Em seg., 26 de fev. de 2024 às 02:28, Michael Paquier <mich...@paquier.xyz>
escreveu:

> On Thu, Feb 22, 2024 at 04:42:37PM -0300, Ranier Vilela wrote:
> > Can you share exactly script used to create a table?
>
> Stressing the internals of array_out() for the area of the patch is
> not that difficult, as we want to quote each element that's returned
> in output.
>
> The trick is to have the following to stress the second quoting loop a
> maximum:
> - a high number of rows.
> - a high number of items in the arrays.
> - a *minimum* number of characters in each element of the array, with
> characters that require quoting.
>
> The best test case I can think of to demonstrate the patch would be
> something like that (adjust rows and elts as you see fit):
> -- Number of rows
> \set rows 6
> -- Number of elements
> \set elts 4
> create table tab as
>   with data as (
>     select array_agg(a) as array
>       from (
>         select '{'::text
>           from generate_series(1, :elts) as int(a)) as index(a))

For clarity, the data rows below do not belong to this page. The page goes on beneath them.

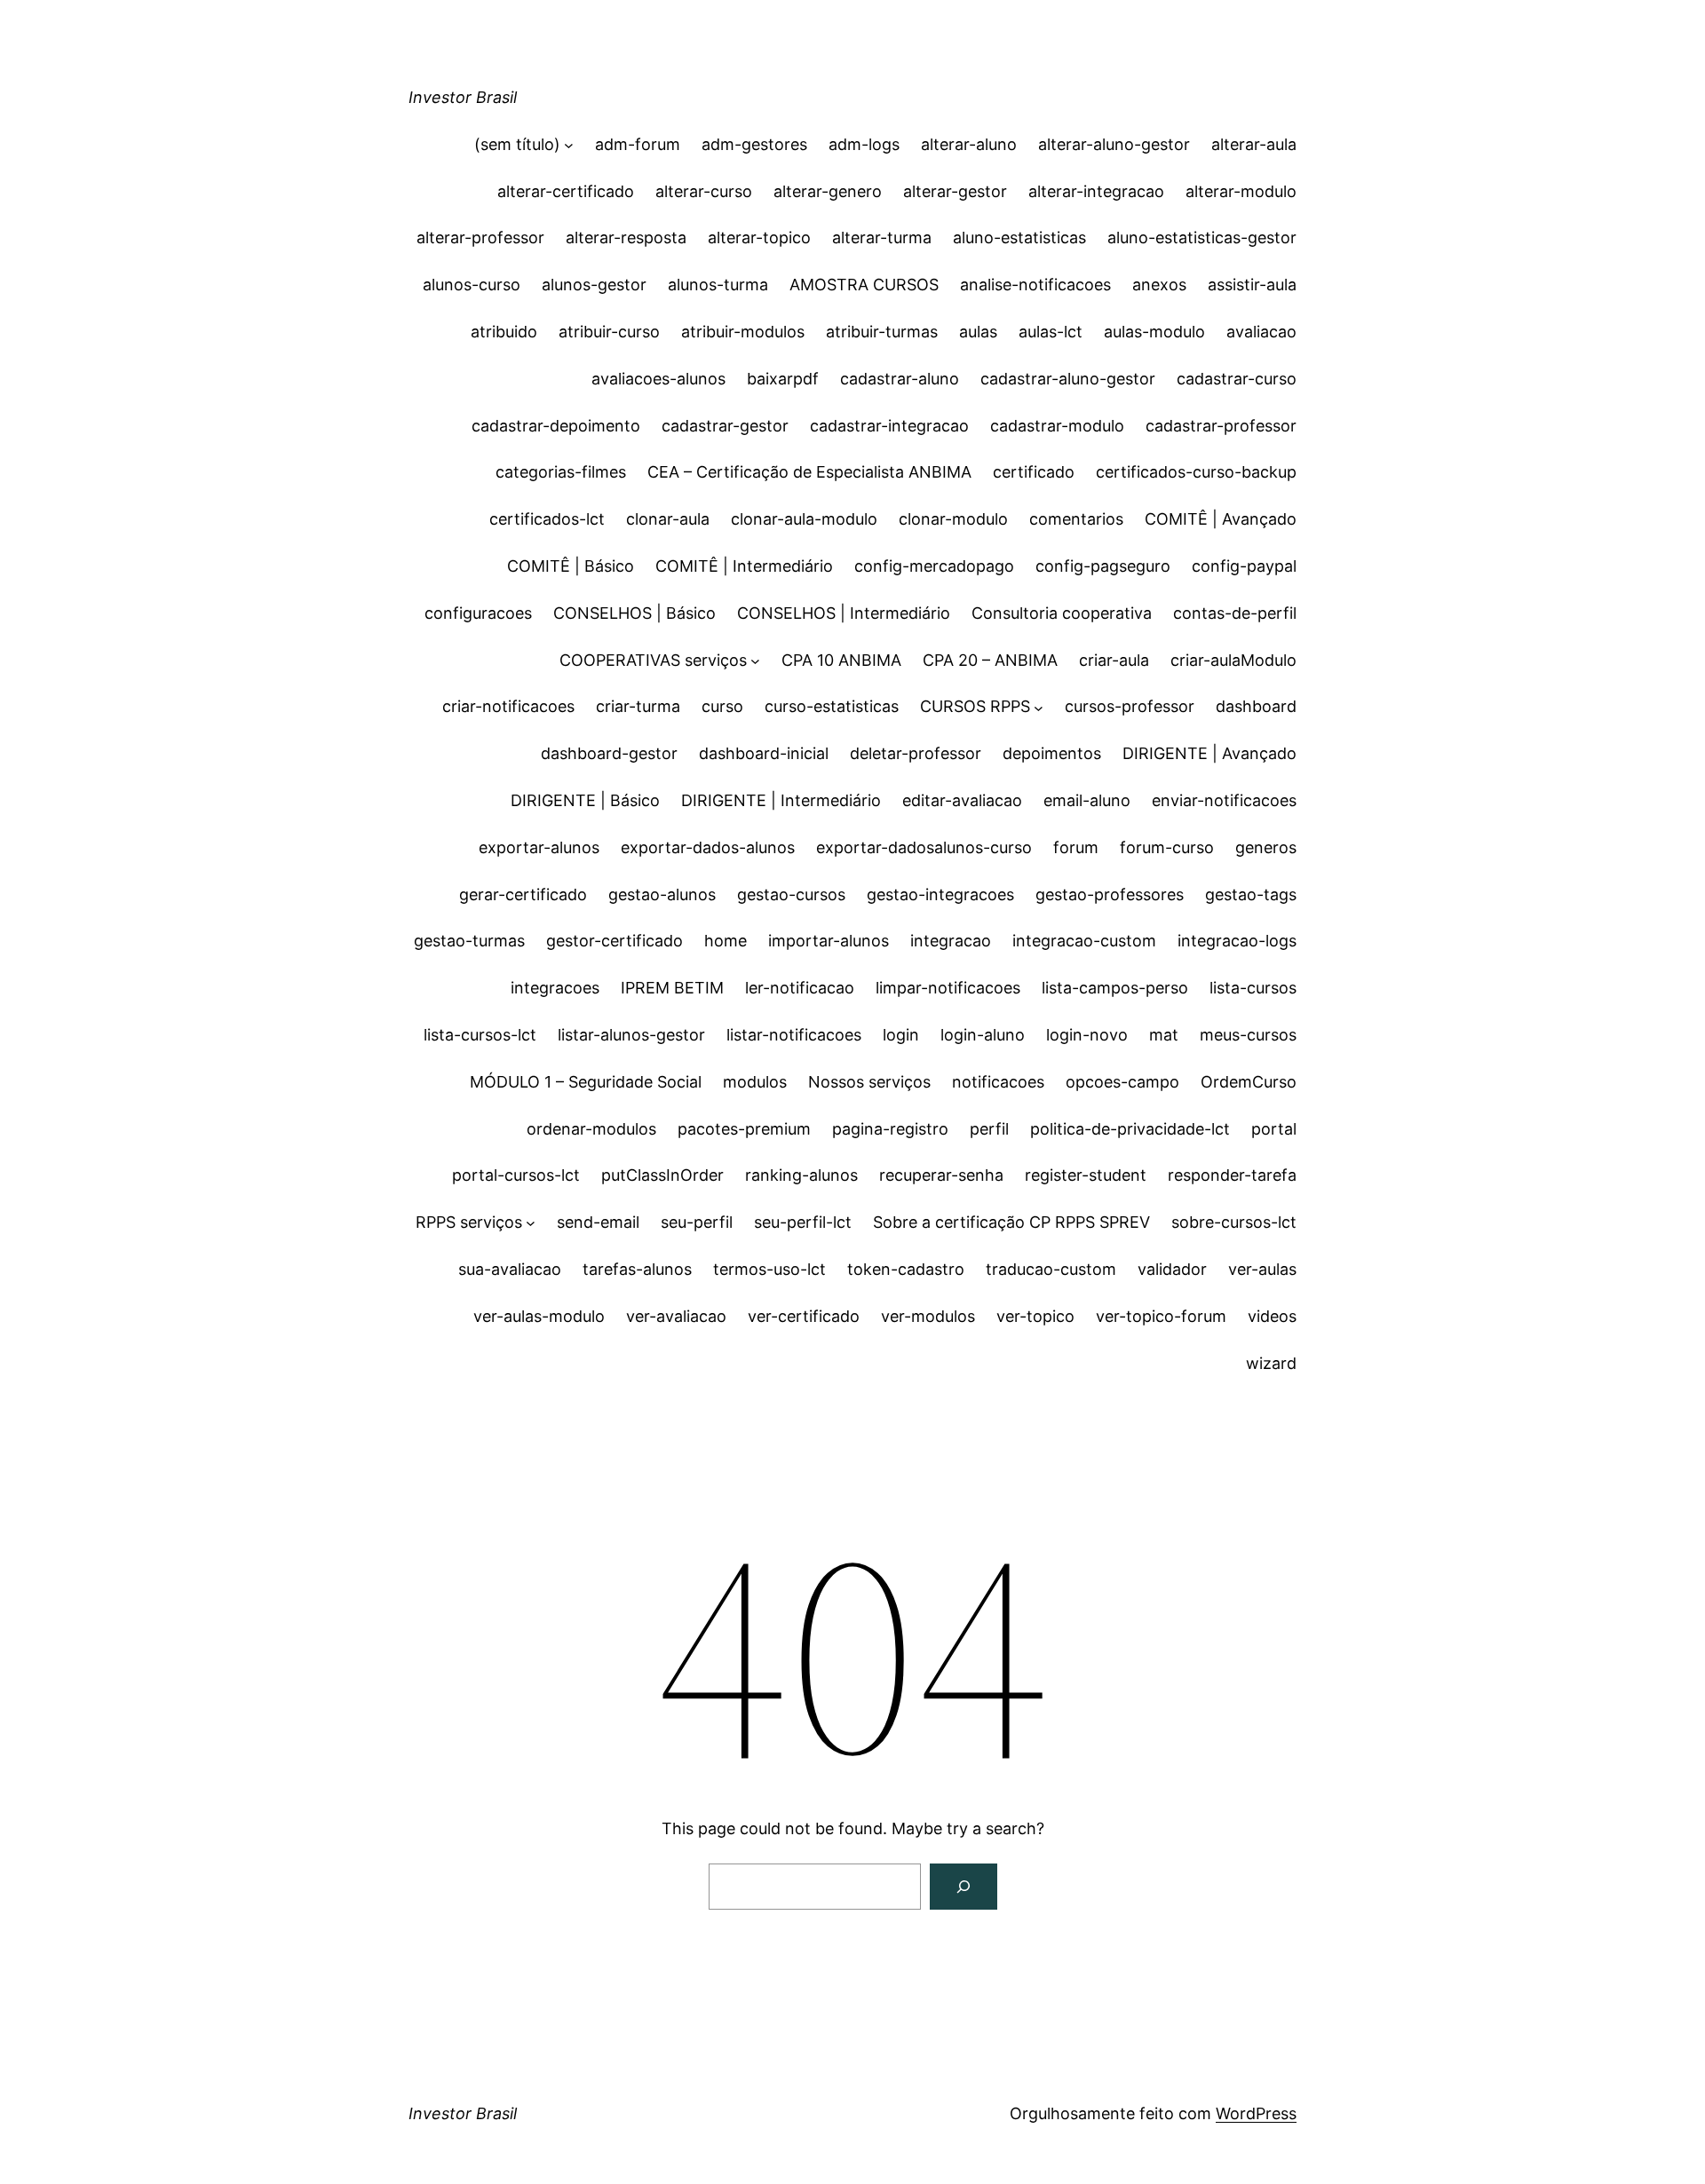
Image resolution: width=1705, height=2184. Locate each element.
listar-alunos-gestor (631, 1034)
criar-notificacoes (508, 706)
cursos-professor (1129, 706)
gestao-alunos (662, 894)
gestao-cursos (791, 894)
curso (722, 706)
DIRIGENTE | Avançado (1209, 753)
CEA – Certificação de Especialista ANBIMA (809, 472)
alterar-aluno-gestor (1114, 144)
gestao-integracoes (940, 894)
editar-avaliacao (962, 800)
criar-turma (638, 706)
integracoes (555, 987)
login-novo (1087, 1034)
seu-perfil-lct (803, 1222)
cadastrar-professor (1221, 425)
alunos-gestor (594, 284)
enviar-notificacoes (1224, 800)
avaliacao (1261, 331)
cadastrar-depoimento (556, 425)
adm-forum (637, 144)
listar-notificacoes (793, 1034)
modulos (755, 1081)
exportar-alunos (539, 847)
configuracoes (478, 613)
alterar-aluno (969, 144)
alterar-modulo (1241, 191)
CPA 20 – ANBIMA (990, 660)
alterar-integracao (1096, 191)
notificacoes (998, 1081)
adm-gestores (754, 144)
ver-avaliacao (676, 1316)
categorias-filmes (561, 472)
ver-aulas (1262, 1269)
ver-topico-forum (1161, 1316)
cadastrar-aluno (899, 378)
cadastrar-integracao (889, 425)
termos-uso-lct (769, 1269)
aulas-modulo (1154, 331)
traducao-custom (1051, 1269)
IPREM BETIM (672, 987)
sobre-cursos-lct (1234, 1222)
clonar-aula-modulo (804, 519)
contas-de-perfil (1235, 613)
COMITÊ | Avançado (1221, 519)
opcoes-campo (1122, 1081)
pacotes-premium (744, 1129)
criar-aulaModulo (1233, 660)
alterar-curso (703, 191)
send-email (598, 1222)
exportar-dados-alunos (708, 847)
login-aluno (982, 1034)
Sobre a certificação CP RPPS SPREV (1011, 1222)
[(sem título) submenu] (569, 145)
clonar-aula (668, 519)
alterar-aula (1254, 144)
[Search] (963, 1887)
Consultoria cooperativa (1061, 613)
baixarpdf (783, 378)
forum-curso (1167, 847)
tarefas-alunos (637, 1269)
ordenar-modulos (591, 1129)
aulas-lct (1050, 331)
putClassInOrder (662, 1175)
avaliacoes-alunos (658, 378)
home (725, 940)
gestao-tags (1251, 894)
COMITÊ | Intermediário (744, 566)
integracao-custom (1084, 940)
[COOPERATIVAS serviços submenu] (755, 661)
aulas (978, 331)
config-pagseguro (1102, 566)
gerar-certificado (523, 894)
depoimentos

>   select data.array from data, generate_series(1,:rows);
>
> Then I get:
>        array
> -------------------
>  {"{","{","{","{"}
>  {"{","{","{","{"}
>  {"{","{","{","{"}
>  {"{","{","{","{"}
>  {"{","{","{","{"}
>  {"{","{","{","{"}
> (6 rows)
>
> With "\set rows 100000" and "\set elts 10000", giving 100MB of data
> with 100k rows with 10k elements each, I get for HEAD when data is in
> shared buffers:
> =# copy tab to '/dev/null';
> COPY 100000
> Time: 48620.927 ms (00:48.621)
> And with v3:
> =# copy tab to '/dev/null';
> COPY 100000
> Time: 47993.183 ms (00:47.993)
>
Thanks Michael, for the script.

It is easier to make comparisons, using the exact same script.